When Edward left the first time, a hole developed in Bella's chest. Like a cancer, it grew with the weight of her despair. It was her body's physical reaction to her emotional loss – Bella's entire being was grieving.

But this…this time it was entirely different. After all, how can you mourn for something you never truly had, that was never yours to loose?

In death there was usually comfort, taken from the knowledge that the person lost had lived a full life, taken from the memories shared, the memories retained. Bella had no memories, just cruel parodies, carved into damaged gray matter. Film strips and movies she could watch, but had never actually participated in.

There weren't words to express that kind of deception, that kind of loss.

That kind of pain.

It was beyond describing, beyond actually feeling. Like the universe had turned in on itself, and been swallowed up by the blackest of holes, the change was only noticeable in the absence of self, the absence of existence. Not its discontinuation, but its failure to be altogether.

Bella Swan, the girl she had thought she was, hadn't just ceased to be. She'd never been real at all.

She didn't know who she was anymore.


She was never alone. Awake, asleep, someone was always present at her bedside. It was a devotion from her parents she'd never wanted nor received before, and some bitter part of her felt that it paled in comparison to the doting she'd once been subjected to by another.

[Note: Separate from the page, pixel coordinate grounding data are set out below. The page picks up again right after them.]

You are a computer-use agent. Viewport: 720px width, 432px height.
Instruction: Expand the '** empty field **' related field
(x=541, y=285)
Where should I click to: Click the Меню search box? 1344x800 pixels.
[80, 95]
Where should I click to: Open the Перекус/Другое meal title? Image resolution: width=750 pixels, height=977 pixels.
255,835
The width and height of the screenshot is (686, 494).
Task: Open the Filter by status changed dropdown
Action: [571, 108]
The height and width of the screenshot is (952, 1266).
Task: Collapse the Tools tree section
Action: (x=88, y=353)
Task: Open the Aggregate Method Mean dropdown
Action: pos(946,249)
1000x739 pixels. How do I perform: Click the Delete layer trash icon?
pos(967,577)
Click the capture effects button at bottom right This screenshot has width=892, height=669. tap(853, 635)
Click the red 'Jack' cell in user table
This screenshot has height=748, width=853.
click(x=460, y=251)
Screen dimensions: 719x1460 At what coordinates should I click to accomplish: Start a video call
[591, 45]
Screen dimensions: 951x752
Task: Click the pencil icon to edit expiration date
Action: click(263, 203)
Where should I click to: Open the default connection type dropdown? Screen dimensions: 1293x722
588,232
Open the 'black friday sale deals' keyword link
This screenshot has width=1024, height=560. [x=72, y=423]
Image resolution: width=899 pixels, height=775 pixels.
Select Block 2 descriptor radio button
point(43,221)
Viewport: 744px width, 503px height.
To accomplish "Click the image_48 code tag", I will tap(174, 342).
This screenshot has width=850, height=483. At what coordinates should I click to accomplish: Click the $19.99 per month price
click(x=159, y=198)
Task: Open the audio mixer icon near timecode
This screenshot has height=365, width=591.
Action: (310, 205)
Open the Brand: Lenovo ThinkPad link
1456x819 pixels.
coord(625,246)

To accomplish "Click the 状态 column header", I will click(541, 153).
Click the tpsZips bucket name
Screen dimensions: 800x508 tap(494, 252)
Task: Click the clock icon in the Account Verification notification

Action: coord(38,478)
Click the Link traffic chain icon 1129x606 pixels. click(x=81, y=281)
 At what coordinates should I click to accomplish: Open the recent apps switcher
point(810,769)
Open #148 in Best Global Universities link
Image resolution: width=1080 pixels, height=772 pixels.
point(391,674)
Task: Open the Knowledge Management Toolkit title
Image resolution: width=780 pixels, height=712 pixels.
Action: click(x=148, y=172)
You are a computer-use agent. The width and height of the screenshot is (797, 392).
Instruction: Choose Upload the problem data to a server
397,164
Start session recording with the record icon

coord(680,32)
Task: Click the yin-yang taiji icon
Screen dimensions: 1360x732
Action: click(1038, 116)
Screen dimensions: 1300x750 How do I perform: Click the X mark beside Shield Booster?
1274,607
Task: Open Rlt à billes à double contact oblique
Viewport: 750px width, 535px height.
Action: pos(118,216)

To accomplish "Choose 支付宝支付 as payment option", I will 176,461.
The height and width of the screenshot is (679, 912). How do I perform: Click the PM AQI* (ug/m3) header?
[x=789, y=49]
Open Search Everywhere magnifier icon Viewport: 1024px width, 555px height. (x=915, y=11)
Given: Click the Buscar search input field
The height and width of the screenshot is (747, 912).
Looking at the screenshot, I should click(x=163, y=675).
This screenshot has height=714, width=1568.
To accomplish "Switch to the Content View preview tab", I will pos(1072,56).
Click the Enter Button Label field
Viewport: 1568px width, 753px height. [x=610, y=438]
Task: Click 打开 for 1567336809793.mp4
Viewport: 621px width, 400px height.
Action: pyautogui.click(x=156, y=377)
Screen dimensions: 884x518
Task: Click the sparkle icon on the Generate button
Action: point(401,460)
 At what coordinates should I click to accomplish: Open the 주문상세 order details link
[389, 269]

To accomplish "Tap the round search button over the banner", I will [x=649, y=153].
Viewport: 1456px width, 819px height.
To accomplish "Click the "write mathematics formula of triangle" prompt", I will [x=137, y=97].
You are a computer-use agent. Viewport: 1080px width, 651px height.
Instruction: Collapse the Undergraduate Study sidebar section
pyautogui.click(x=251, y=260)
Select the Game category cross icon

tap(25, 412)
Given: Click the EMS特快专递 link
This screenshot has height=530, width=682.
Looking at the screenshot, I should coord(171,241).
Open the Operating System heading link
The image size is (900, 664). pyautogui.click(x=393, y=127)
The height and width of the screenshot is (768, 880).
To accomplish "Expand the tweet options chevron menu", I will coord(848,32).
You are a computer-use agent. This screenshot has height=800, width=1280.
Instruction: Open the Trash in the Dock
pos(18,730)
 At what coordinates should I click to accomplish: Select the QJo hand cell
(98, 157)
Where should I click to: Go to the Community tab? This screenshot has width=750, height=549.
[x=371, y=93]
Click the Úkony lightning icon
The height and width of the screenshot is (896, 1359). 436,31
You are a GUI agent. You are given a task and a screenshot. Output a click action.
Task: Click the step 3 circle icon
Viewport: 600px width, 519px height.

Even worse, now that she was no longer dead to the world, Bella no longer trusted herself. Sleep seemed to overtake her so frequently now – a natural reaction, the doctor assured her – and when she slept, she spoke.

Rather, when she slept, she screamed.

The first time it happened, Renee shook her awake, terrified that Bella was in pain. And she was, but not the kind of pain you could put words to. In her sleep-addled haze, Bella pleaded with her mother to remember the bronze-haired boy she'd brought to visit her in Jacksonville, thinking that if only she could convince her to remember than she might wake up from this, the real dream. That if Renee could remember too, the spell might then be broken, and the handsome prince could return.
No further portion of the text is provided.